Unexpectedly Popular Waterfall Angers Locals Skip to content

Unexpectedly Popular Waterfall Angers Locals

Damage has been caused to woodland this winter by visitors to Brúará river, since the waterfall Brúarfoss gained sudden and unprecedented internet fame.

Hundreds of tourists now visit the previously little-known waterfall every week—traipsing over summerhouse lots and down little-used woodland paths, which have become muddy furrows in places.

Brúarfoss is not even marked on normal maps, Vísir reports, and there is no road to it.

In past centuries, however, it was on a main thoroughfare and was re-paved and renamed “King’s Way” in honor of the Danish king’s visit in 1907. It is still possible to walk the old/new road in places, though most of it is now mud.

After being largely forgotten for decades, Brúarfoss suddenly finds itself listed online as one of the country’s top ten waterfalls.

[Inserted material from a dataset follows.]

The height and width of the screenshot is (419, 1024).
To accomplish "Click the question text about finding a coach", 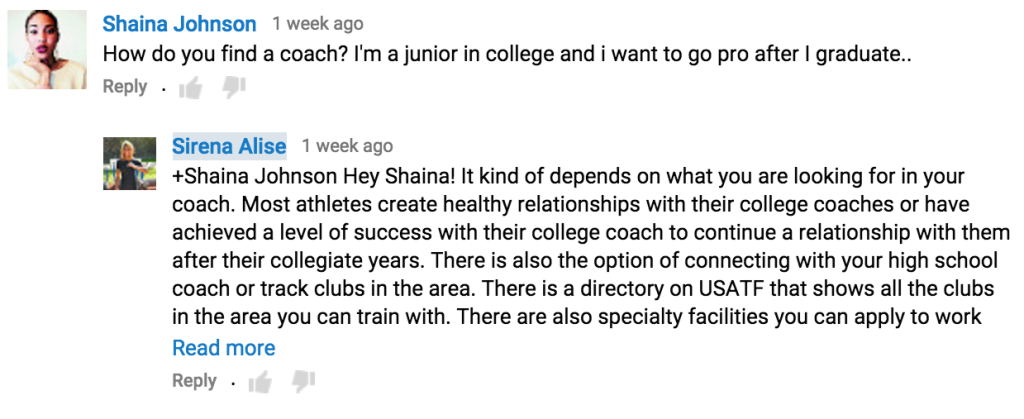I will (x=507, y=54).
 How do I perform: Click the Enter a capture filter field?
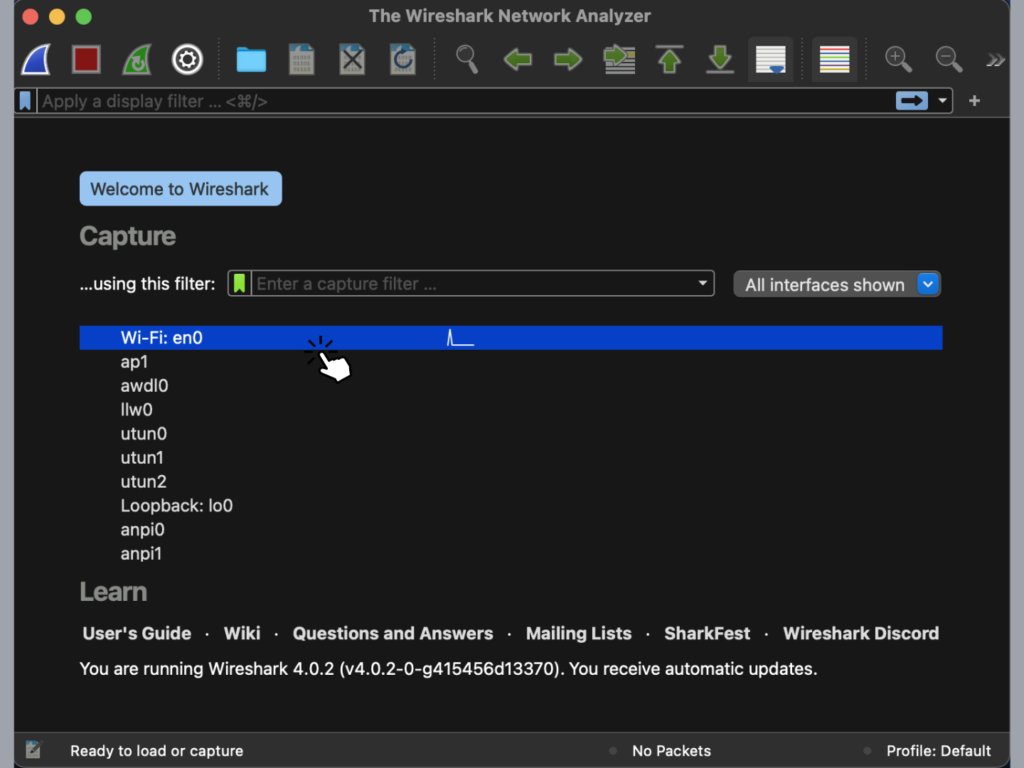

TripAdvisor even has it marked out as the best natural attraction in Reykjavík—despite being 90 kilometers away from the city.

The local landowners say they noticed people start arriving last summer, but that this winter has seen an explosion in visitor numbers. The total lack of parking means mud now rules where grass was once king.

One tourist website apparently tells visitors not to take any notice of private road signs banning unauthorized traffic, while another tells visitors to park in the summerhouses’ private car park.

The worst damage, however, is the new walking paths that are appearing through the forest, revealing mud and damaged tree roots.

One farmer has received a tourism development grant to pave a 3-km proper path to the now-popular waterfall (though the amount is far too little for a whole path), while another angry farmer plans to close his private road off with an electric fence.